Produk Domestik Bruto (PDB) PDB diartikan sebagai nilai keseluruhan semua barang dan jasa yang diproduksi di dalam wilayah tersebut dalam jangka waktu tertentu. PDB hanya menghitung total produksi dari suatu negara tanpa memperhitungkan apakah produksi itu dilakukan dengan memakai faktor produksi dalam negeri atau tidak (Wikipedia.com). Menurut Samuelson (2002), PDB adalah jumlah output total yang dihasilkan dalam batas wilayah suatu negara dalam satu


(55)

tahun. PDB mengukur nilai barang dan jasa yang diproduksi di wilayah suatu negara tanpa membedakan kewarganegaraan pada suatu periode waktu tertentu.

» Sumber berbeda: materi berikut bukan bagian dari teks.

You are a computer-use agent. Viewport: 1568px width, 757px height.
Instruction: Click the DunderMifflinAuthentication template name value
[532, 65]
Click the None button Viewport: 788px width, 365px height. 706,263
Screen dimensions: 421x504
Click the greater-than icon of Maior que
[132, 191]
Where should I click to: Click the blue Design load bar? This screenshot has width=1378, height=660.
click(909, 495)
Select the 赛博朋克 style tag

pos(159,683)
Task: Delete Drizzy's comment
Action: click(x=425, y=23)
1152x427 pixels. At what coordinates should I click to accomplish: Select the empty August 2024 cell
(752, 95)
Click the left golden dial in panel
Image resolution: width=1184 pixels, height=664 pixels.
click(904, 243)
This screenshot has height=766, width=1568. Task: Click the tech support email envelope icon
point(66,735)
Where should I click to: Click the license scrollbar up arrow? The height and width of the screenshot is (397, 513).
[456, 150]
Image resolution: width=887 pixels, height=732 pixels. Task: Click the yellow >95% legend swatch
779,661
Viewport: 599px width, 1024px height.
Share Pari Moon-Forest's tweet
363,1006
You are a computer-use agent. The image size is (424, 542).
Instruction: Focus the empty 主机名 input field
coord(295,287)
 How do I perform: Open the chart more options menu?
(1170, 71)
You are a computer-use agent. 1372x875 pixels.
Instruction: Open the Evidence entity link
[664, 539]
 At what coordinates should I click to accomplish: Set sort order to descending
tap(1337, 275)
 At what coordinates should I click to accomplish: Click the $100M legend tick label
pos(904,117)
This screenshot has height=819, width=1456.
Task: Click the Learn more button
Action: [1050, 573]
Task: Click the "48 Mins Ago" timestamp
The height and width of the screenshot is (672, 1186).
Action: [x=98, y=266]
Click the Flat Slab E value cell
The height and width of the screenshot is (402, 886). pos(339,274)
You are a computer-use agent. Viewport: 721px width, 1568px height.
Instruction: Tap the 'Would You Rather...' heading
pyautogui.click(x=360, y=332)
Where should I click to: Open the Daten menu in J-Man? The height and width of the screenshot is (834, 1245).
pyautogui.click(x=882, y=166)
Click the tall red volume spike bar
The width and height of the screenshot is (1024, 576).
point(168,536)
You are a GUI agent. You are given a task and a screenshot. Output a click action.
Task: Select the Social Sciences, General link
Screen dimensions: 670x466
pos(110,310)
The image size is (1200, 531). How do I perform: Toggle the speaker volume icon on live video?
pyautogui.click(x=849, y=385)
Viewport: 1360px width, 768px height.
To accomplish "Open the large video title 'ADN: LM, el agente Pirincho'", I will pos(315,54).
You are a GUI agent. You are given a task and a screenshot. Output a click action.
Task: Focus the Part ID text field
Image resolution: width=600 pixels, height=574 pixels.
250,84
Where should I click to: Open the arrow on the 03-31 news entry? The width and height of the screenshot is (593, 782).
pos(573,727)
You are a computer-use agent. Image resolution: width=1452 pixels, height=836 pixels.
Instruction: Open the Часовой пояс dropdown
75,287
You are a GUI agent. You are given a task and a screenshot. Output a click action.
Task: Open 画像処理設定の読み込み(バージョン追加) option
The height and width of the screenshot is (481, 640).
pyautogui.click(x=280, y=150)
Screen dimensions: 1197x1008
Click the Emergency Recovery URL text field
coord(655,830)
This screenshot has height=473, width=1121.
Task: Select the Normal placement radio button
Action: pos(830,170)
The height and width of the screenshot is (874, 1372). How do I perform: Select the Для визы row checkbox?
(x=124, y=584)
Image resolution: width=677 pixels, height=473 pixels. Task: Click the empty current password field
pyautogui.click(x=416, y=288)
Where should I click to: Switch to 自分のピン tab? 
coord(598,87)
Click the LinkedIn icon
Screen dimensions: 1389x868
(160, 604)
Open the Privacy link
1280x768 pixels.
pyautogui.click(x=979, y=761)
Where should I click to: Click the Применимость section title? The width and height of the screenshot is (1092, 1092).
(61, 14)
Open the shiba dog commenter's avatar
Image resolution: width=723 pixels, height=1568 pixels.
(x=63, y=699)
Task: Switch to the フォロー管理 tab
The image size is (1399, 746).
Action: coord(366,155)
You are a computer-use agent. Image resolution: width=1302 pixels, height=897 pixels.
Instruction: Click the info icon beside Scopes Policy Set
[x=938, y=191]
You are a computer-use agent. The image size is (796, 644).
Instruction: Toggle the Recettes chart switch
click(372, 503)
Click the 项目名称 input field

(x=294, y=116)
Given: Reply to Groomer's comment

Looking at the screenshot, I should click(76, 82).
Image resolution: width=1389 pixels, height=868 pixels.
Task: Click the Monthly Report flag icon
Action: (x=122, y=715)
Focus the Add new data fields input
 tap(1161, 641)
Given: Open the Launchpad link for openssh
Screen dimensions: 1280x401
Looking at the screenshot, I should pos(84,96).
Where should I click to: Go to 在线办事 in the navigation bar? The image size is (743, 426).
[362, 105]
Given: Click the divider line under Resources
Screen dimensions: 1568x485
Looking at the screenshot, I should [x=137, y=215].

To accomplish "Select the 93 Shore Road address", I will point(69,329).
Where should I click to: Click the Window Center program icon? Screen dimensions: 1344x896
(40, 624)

3.2. Hubungan Pendapatan Pemerintah Dengan Utang Luar Negeri Pemerintah Pendapatan Nasional adalah jumlah dari pendapatan faktor-faktor produksi yang digunakan untuk memproduksikan barang dan jasa oleh suatu negara dalam tahun tertentu. Pendapatan Nasional dapat dibedakan menjadi dua yaitu Pendapatan Domestik Bruto (Pendapatan Nasional) dan Pendapatan Nasional Bruto (PNB). Pendapatan domestik bruto adalah nilai barang-barang dan jasa-jasa yang diproduksikan di dalam Negara tersebut dalam suatu tahun tertentu. Sedangkan Pendapatan Nasional bruto adalah nilai dari semua barang jadi dan jasa yang diproduksi oleh faktor-faktor produksi domestik dalam negeri dalam suatu periode tertentu. Pendapatan Nasional secara agregatif menunjukkan kemampuan suatu negara dalam menghasilkan pendapatan/ balas jasa kepada faktorfaktor produksi yang ikut berpartisipasi dalam proses produksi daerah tersebut. Dengan kata lain Pendapatan Nasional menunjukkan gambaran Production Orginated.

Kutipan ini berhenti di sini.